Problem to solve - Copy the lines verbatim, starting at the line that contains "The height and" and ending with the line that contains "Click the 项目地址 column header", with both of those lines included.

Exercise inputs -
<<<<

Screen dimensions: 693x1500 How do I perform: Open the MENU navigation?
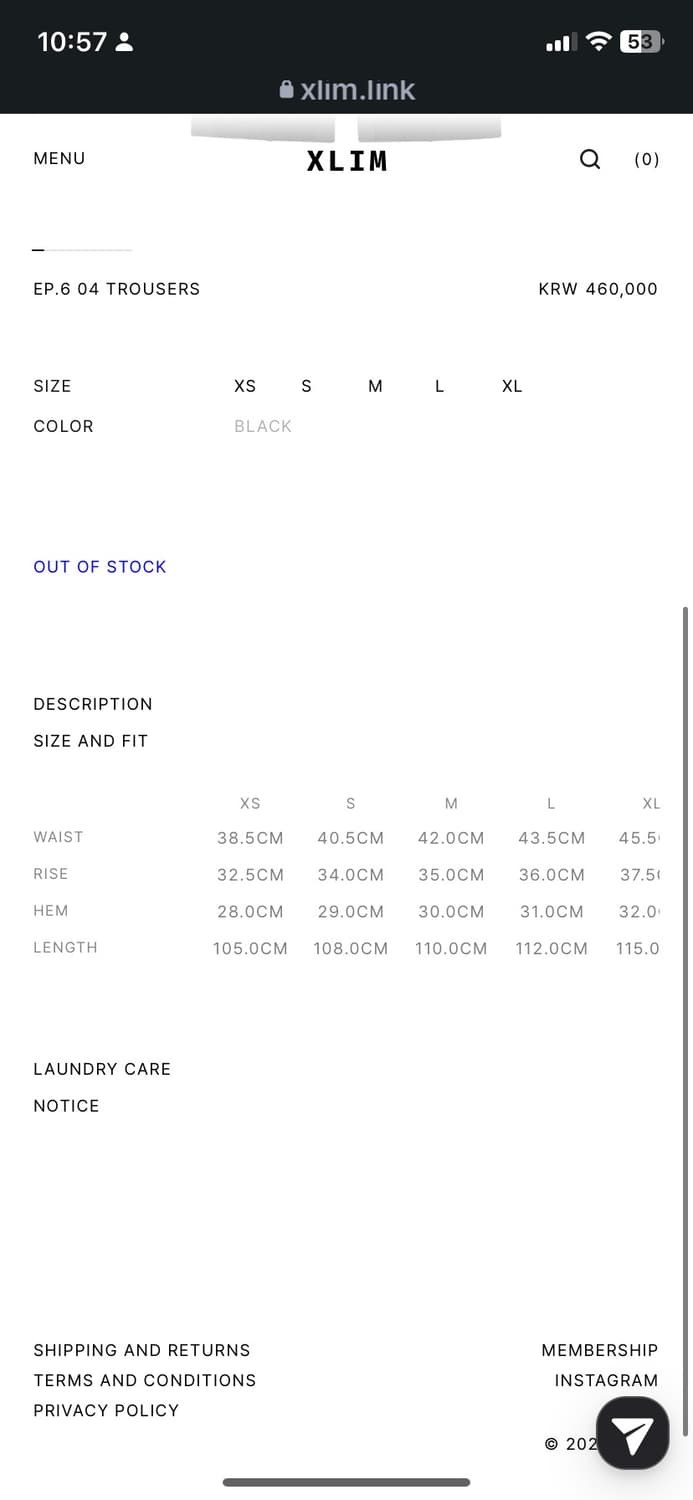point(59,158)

>>>>
<<<<

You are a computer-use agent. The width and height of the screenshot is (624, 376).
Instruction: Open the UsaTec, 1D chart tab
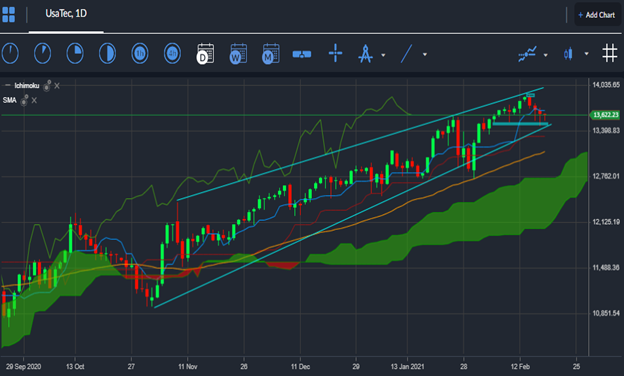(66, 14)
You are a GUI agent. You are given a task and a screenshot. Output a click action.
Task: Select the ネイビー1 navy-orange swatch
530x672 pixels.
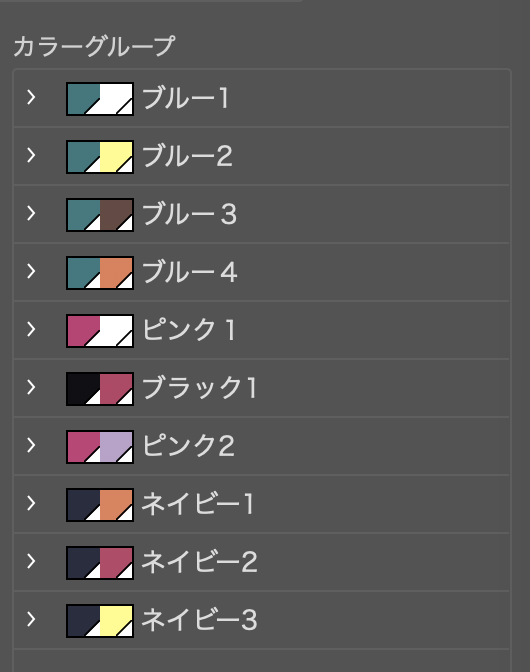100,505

>>>>
<<<<

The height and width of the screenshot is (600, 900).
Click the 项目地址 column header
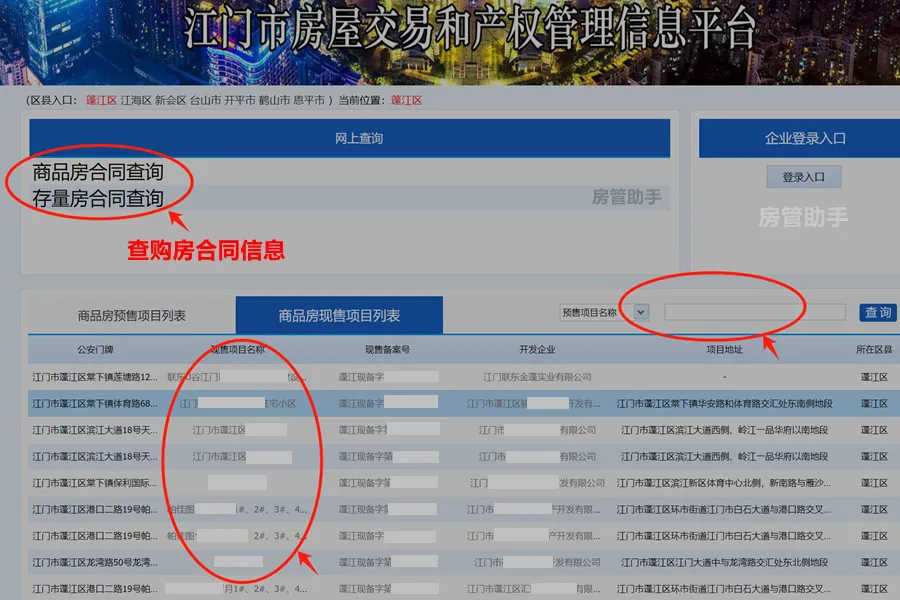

>>>>

Solved exercise -
The height and width of the screenshot is (600, 900).
Click the 项目地址 column header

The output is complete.